Ash Wednesday

Giving up something for Lent is always a challenge for me. I suppose I have as many frills in my life as anyone, but I'm not sure what they are. You don't give up foods when you're underweight, you don't give up sleep time when you've got a strong tendency to writing-induced insomnia, and you don't give up the Internet when you're a member of a group blog. At least, you shouldn't.
Coffee? I like it, but I never just buy or pour it for myself. Alcohol? Likewise. Soda? I might have that twice between now and Easter. Novels? I'm a part of two book clubs. Chocolate? I'm not giving up chocolate. Heh.
Lent, anyway, means more than just "giving something up": it's a time of fasting combined with prayer and almsgiving. My husband manages most of the alms around here (thank God--I put bills in stacks and forget about them), so the giving aspect is pretty much a "Hey, do you think we should ..." kind of deal for me. As for prayer and fasting, though, here's what I've managed to come up with:
1. Internet not immediately needed for work is for use only on lunch break and before/after work hours.
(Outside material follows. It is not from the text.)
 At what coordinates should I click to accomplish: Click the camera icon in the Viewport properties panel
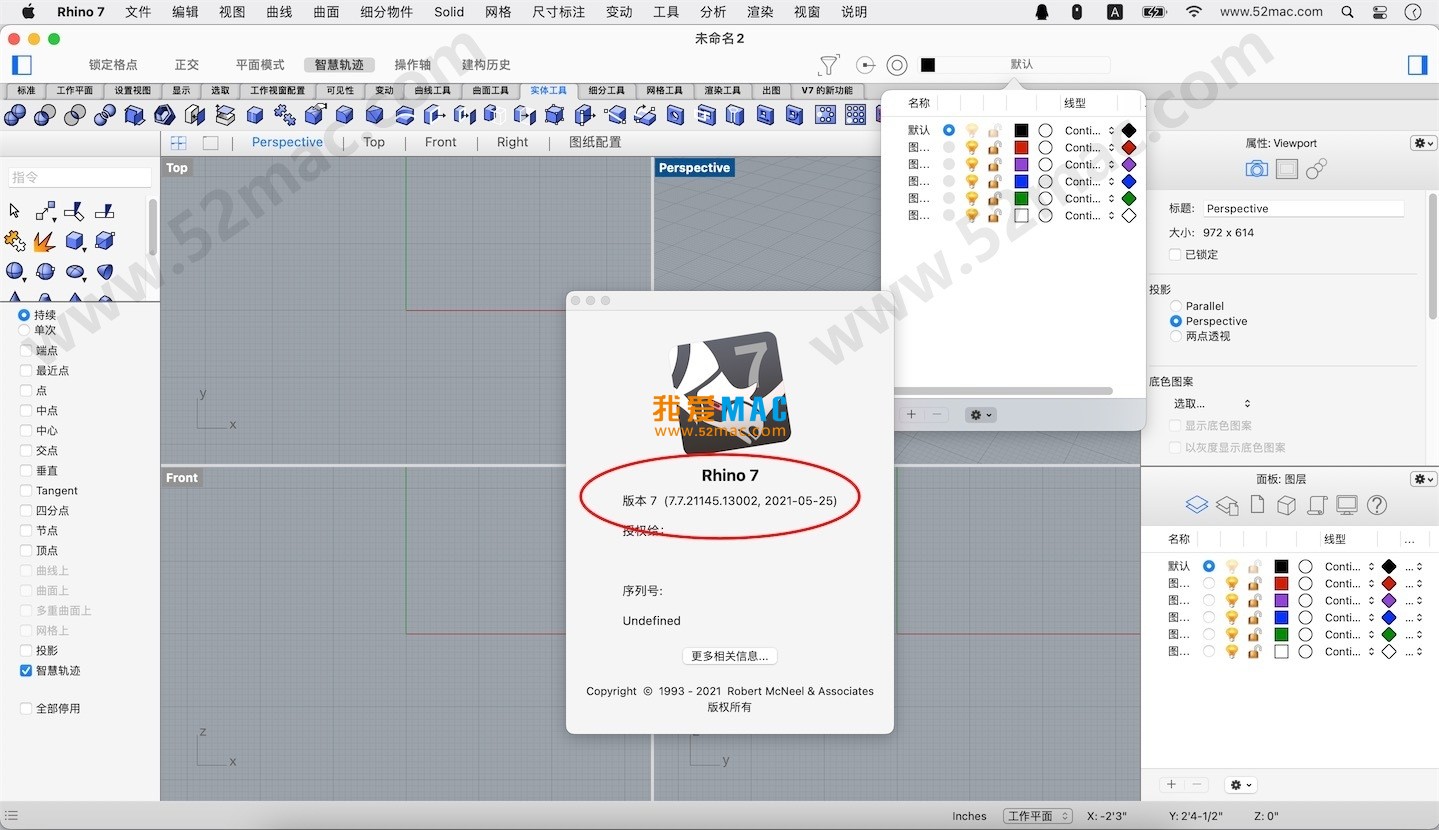tap(1256, 168)
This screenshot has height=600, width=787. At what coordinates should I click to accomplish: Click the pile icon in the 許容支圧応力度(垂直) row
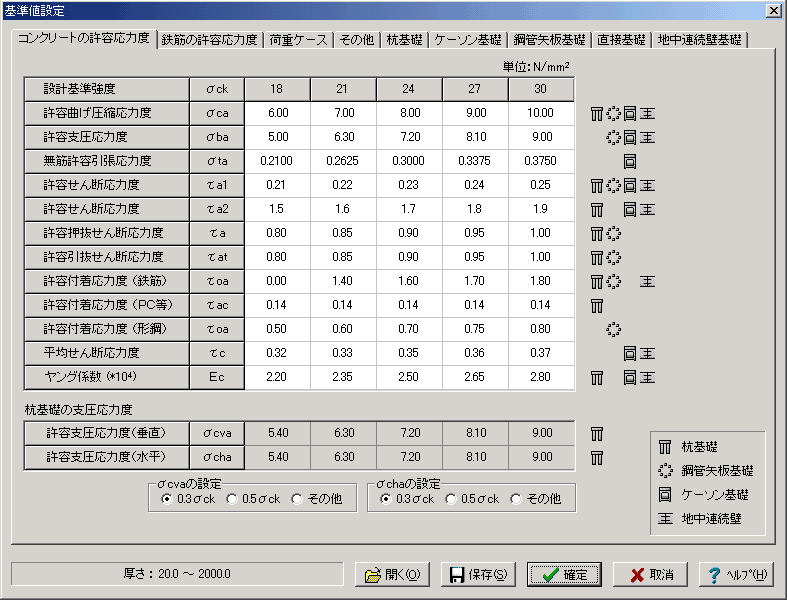pyautogui.click(x=597, y=433)
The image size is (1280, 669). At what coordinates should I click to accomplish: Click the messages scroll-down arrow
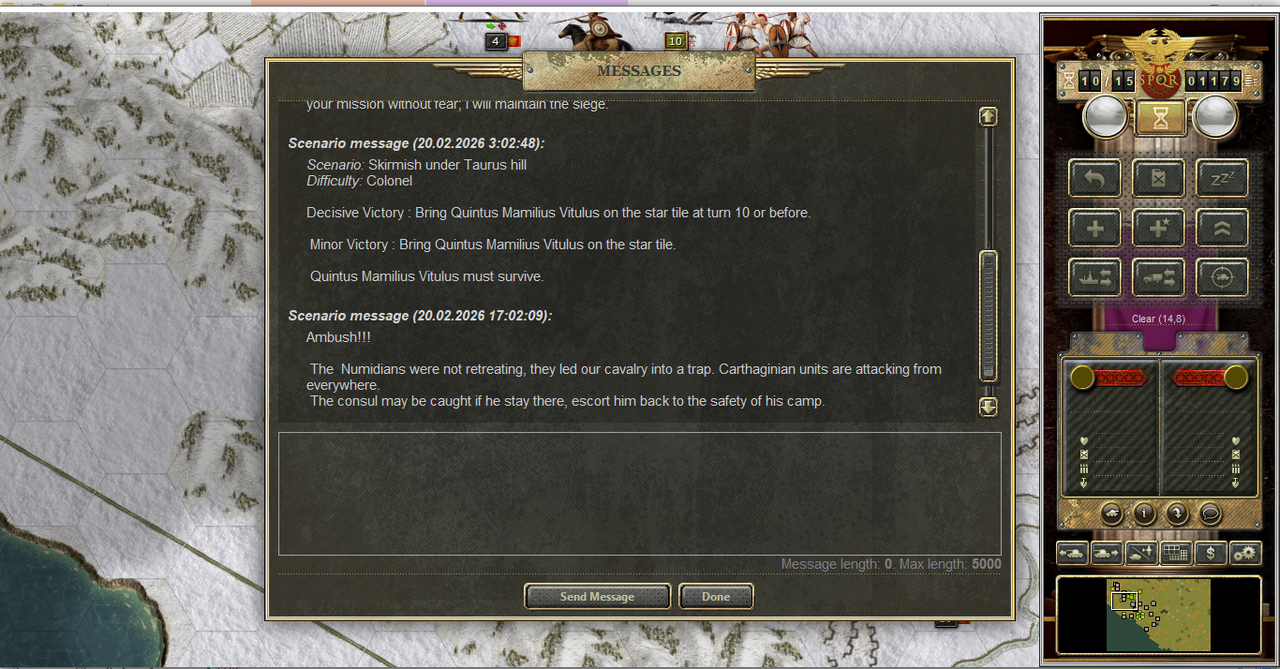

That means you, Google Reader. (The Hog's Head, my own blog, and research for writing all count as "work" for these purposes--I'm trying to control the internet's influence on my life, not shirk obligations just because I like them.) The goal here is to order my life so that my top priorities get taken care of first.
[Note: I'm a homemaker, in case any of you don't know that--I'm not reading blogs on employer time, I promise! Also, since I blog myself, I would consider it a breach of honor to stop reading other people's. I'm not going forty days without my Google Reader--just limiting myself.]
2. Make a daily effort to care less about hearing the sound of my own voice, to delight less in myself and to listen more closely to others.

3. Pray a Divine Mercy chaplet every day and do the Angelus at noonish when possible.

4. Journal daily, preferably before work to focus my mind--because I haven't done that faithfully in years, and it's a good way both to clear out distractions and to move my mind to spiritual things.

That ought to keep me busy--and hopefully, willingly "denying myself, taking up my cross, and following Christ."